Please return all lines of the data below containing the string "Given".

Data excerpts:
╔══
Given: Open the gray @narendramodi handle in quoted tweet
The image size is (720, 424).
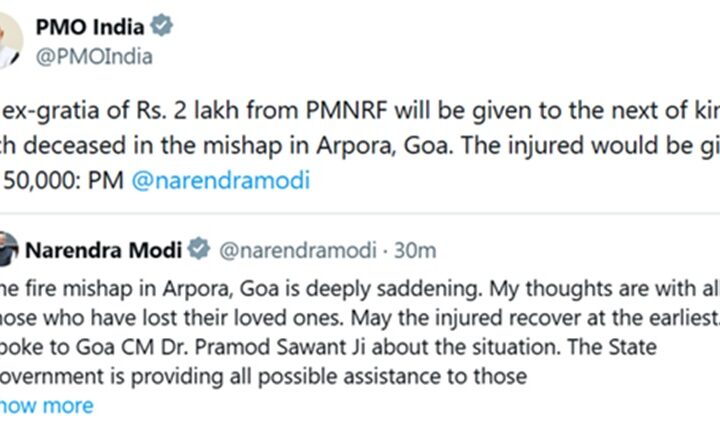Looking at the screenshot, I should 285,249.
╚══
╔══
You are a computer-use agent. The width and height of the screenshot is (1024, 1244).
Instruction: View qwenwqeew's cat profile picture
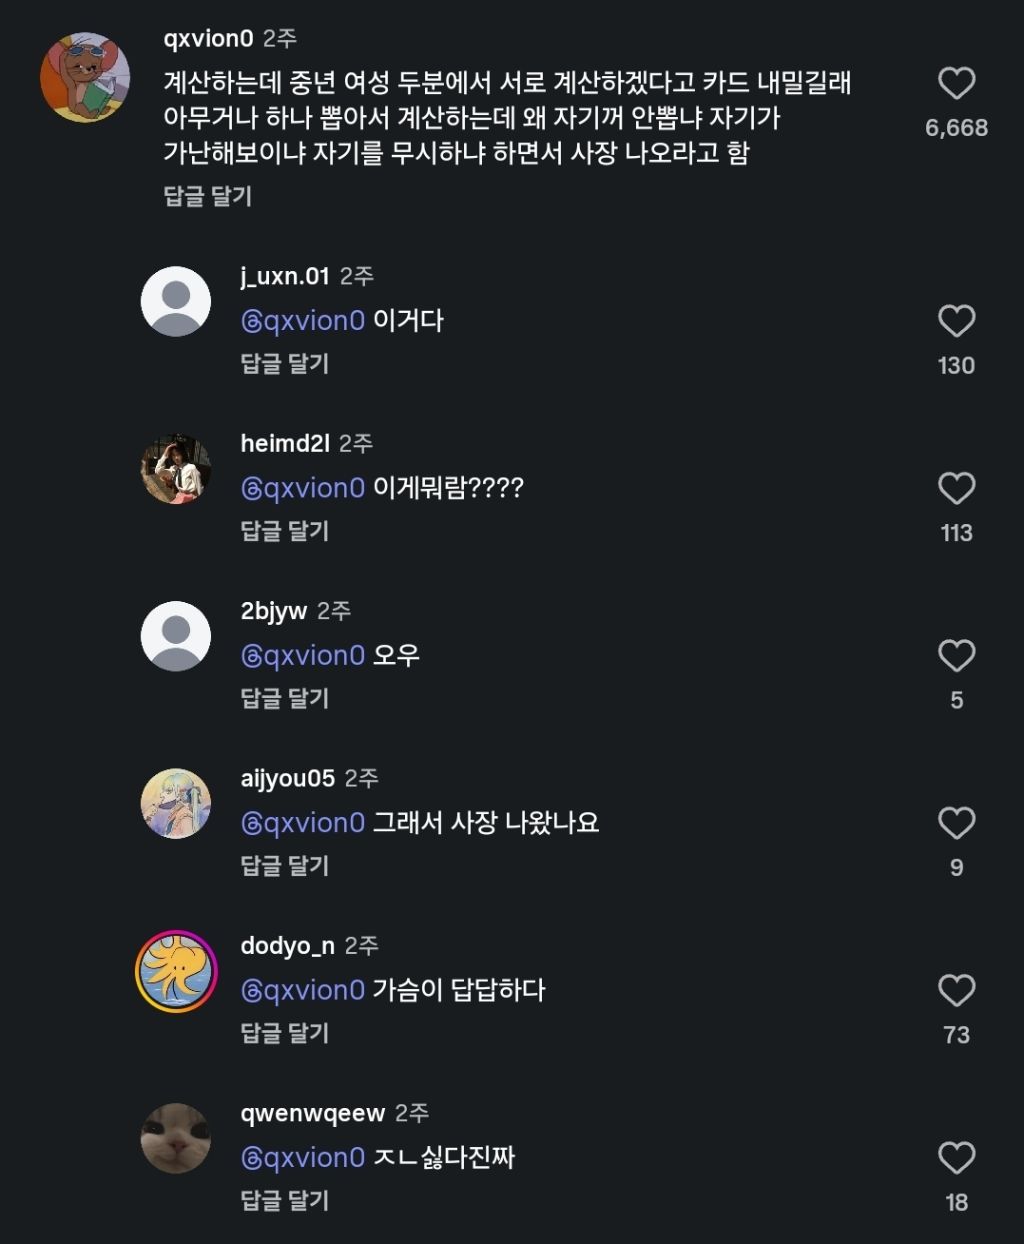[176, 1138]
╚══
╔══
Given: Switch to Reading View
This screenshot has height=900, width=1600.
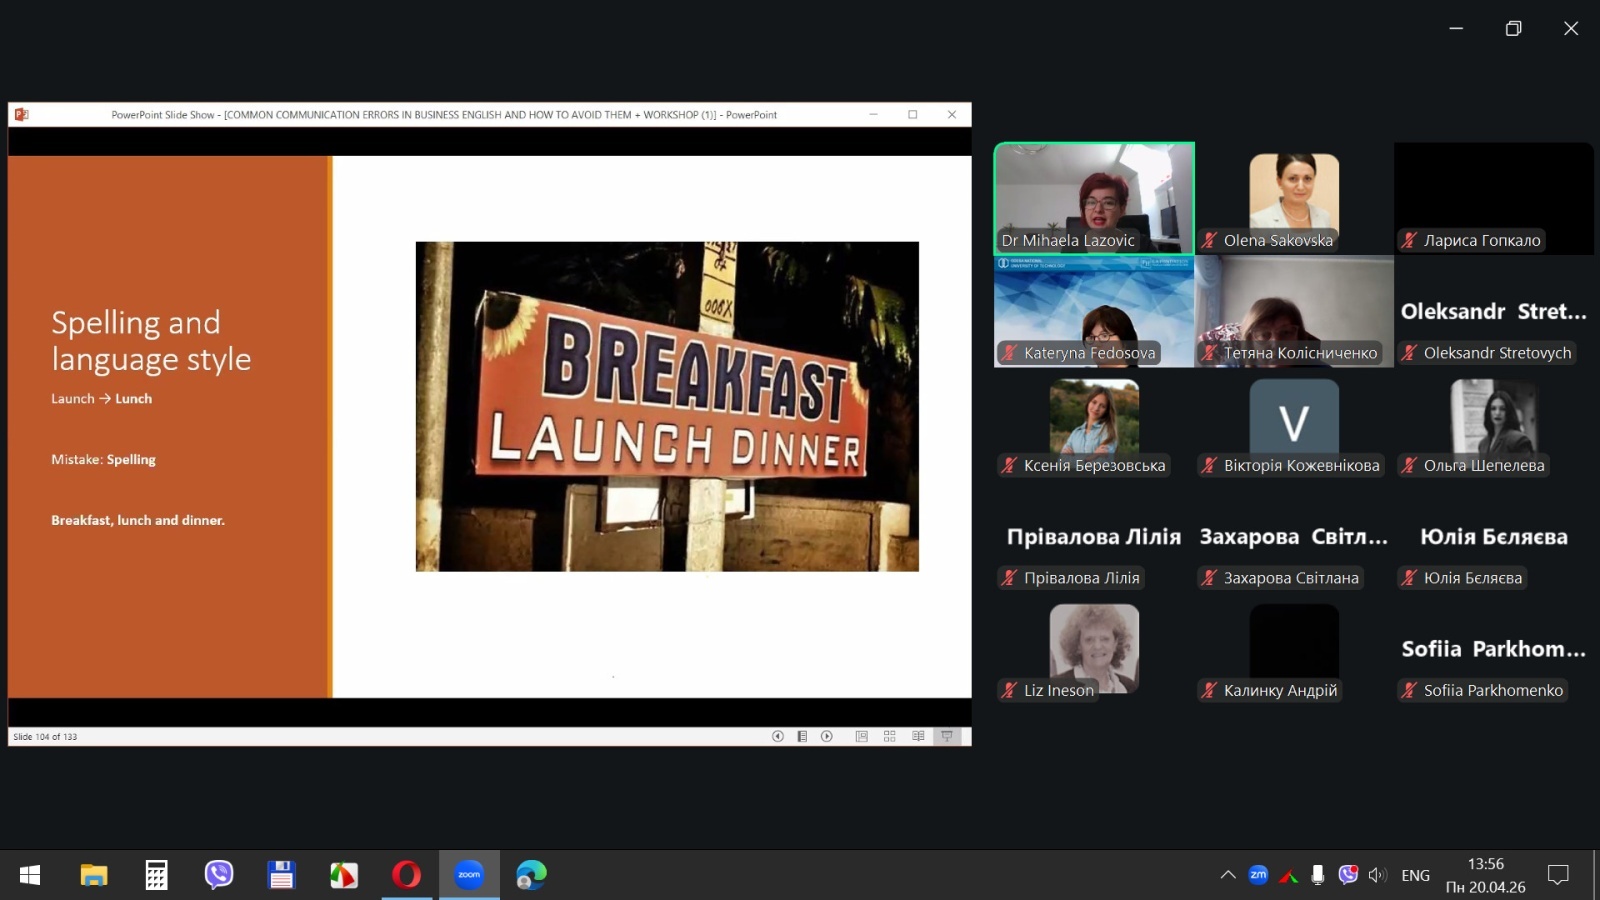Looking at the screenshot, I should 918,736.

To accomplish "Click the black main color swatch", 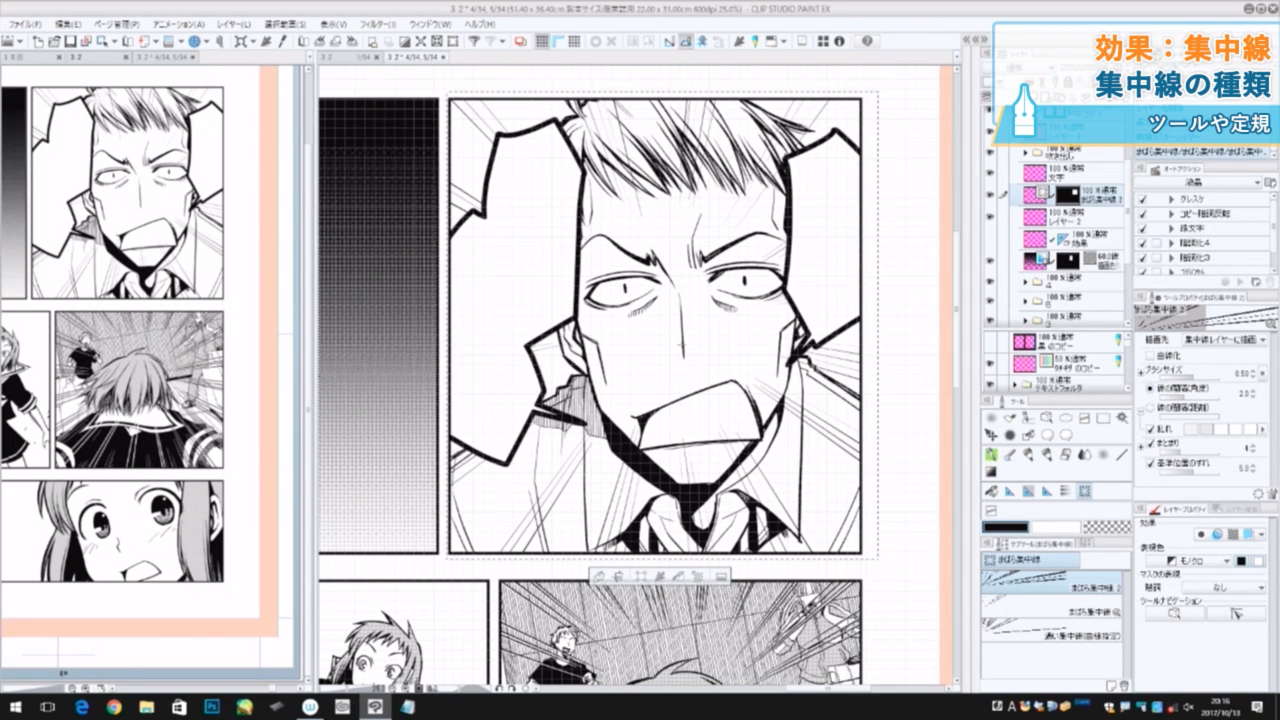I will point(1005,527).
╚══
Reply to the task:
Given: Open the gray @narendramodi handle in quoted tweet
Given: Switch to Reading View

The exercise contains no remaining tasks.